In den 1930-er Jahren wurde die Bevölkerung Kontinuierlich u.a. auch mit Luftschutzübungen an eine drohende Kriegsgefahr gewöhnt.- Die Ludwigsburger insbesonders eindringlich wegen der vielen Militäranlagen und der Nähe zum Erzfeind Frankreich. Das Gegenteil sollte eintreten. Einer Gesamtaufstellung der Bombenschäden im 2. Weltkrieg ist zu entnehmen, dass die in der Regel inzwischen kriegswichtigen Industrieanlagen und die Bahnlinie Stuttgart – Heilbronn gezielt angegriffen, die Militäranlagen bis auf weniges verschont wurden. Dies war entgegen der damaligen Meinung der Ludwigsburger nicht der erhofften Fürbitte der deutschstämmigen Queen Mary von Teck, der Großmutter von Queen Elisabeth, sondern der wohlüberlegten Entscheidung der Alliierten zu verdanken, für ein bevorstehende Besetzung von Deutschland eine noch intakte militärische Infrastruktur vorfinden zu wollen.

Mit der Aufstellung vom Sommer 1945 für die Amerikaner mit der Neubelegung der verlassenen militärischen Anlagen für z.B. Displaced Persons, alliierte Truppen, Lager für deutsche verdächtige Gefangene , Flüchtlinge u.a. ist diese Annahme nachvollziehbar.

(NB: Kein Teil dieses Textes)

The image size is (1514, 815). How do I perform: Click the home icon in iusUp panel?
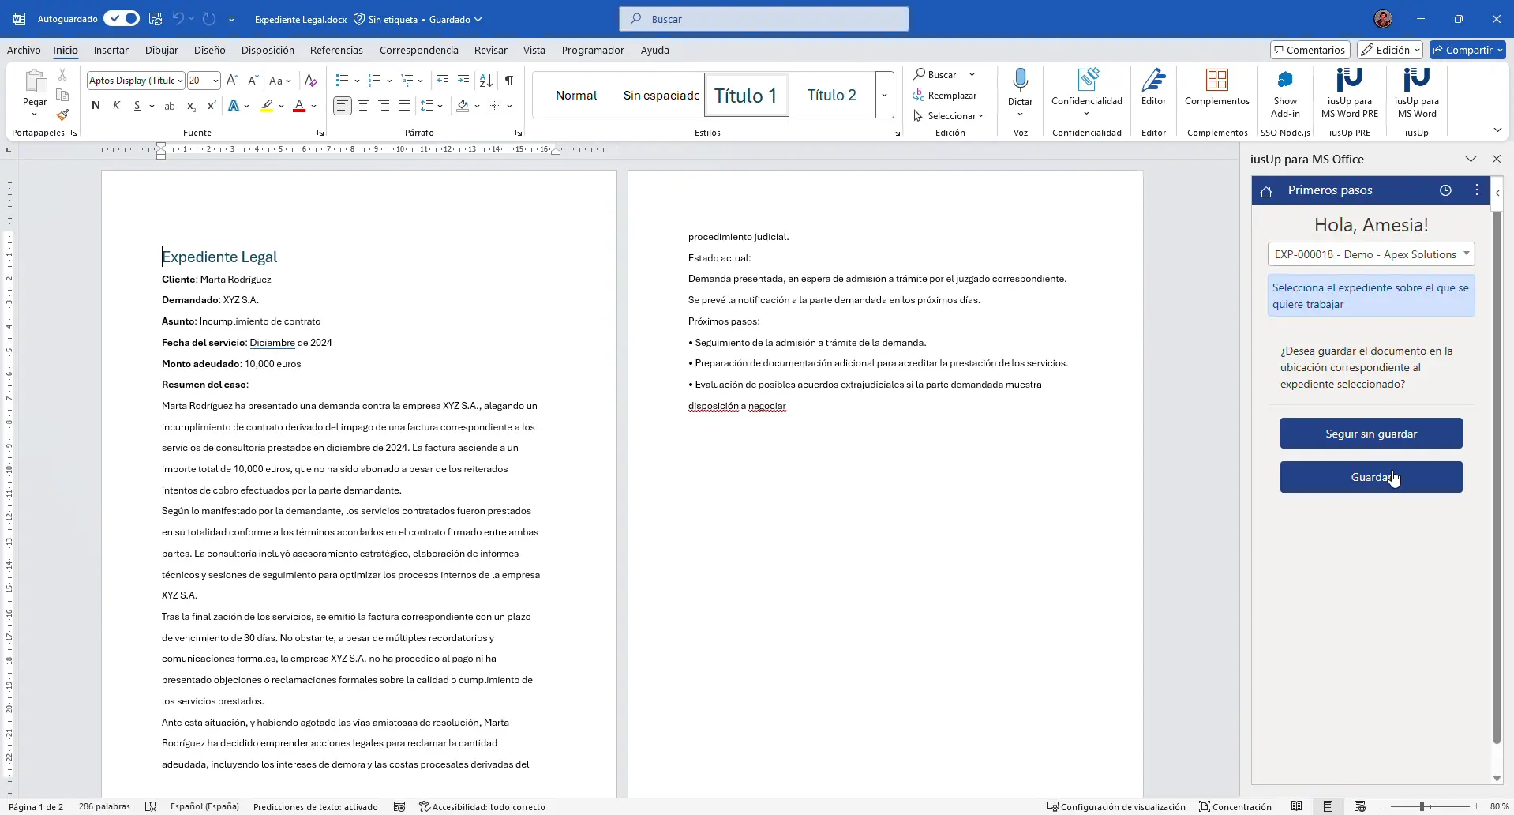1266,191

Eine weitere Karte mit den einst rund 90 militärischen Anlagen zwischen 1945 und 1994 zeigt das enorme Konversionspotential für eine städtebauliche Entwicklung seit 1945 unter den verschiedensten Bedingungen. -Ein Vorgang, der bis heute noch nicht endgültig abgeschlossen ist.